Saved entries

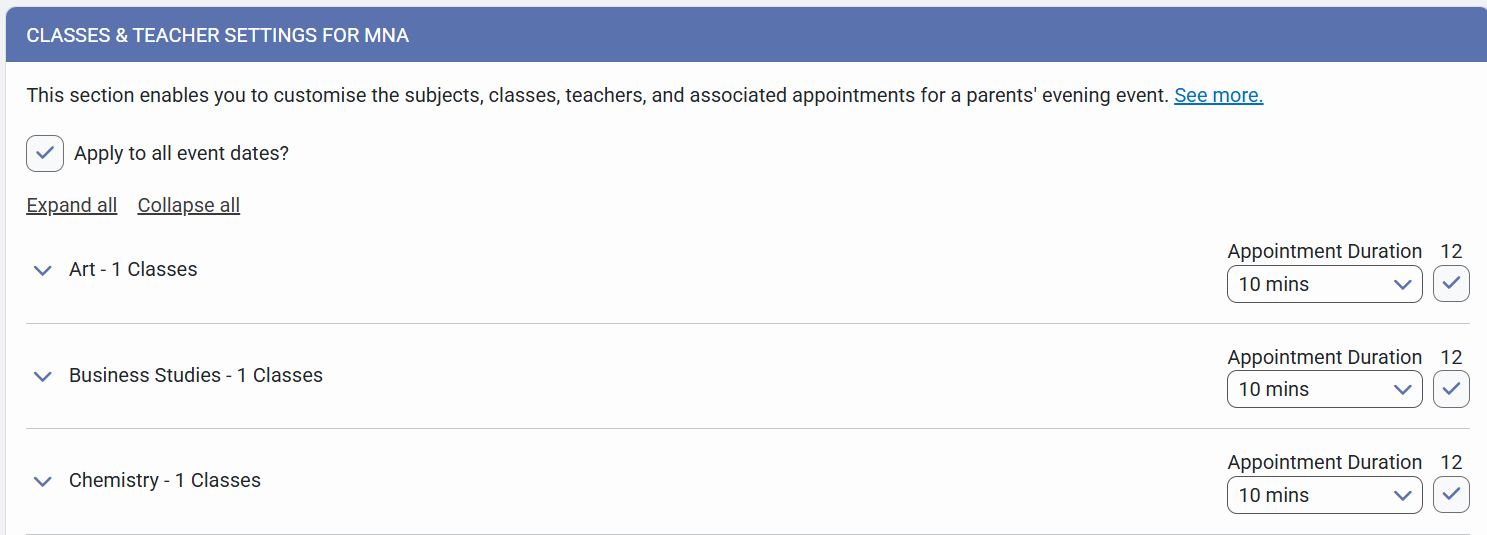Screen dimensions: 1487x535
Task: Open Business Studies appointment duration dropdown
Action: (x=1324, y=389)
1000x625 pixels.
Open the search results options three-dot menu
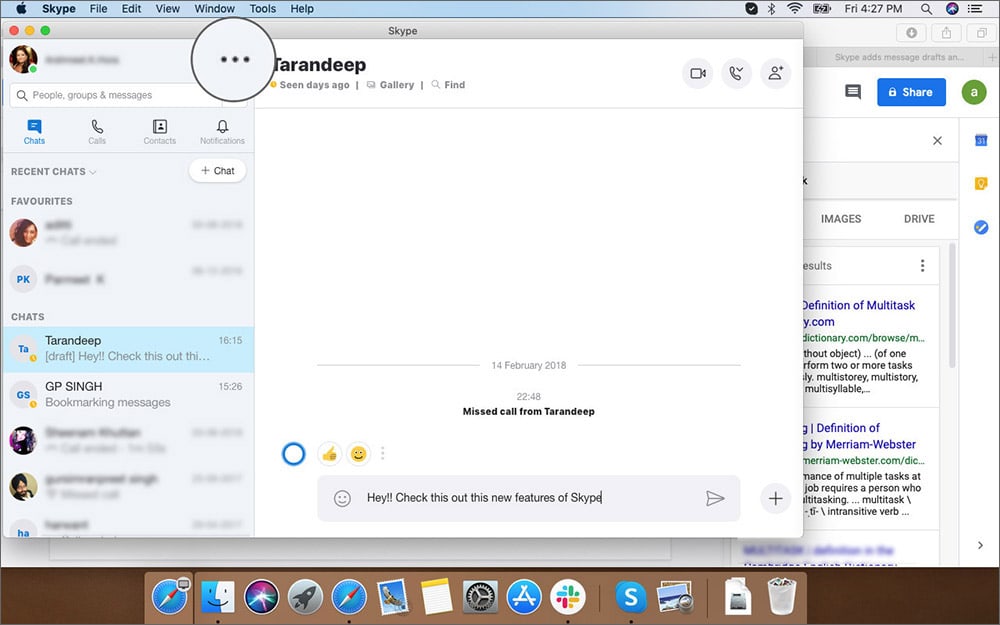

## Task details
Write the lines out exactly, beginning at the line that holds "1000x625 pixels." and stopping after the last line of the entries; include no pictures.

## Result of the task
1000x625 pixels.
Open the search results options three-dot menu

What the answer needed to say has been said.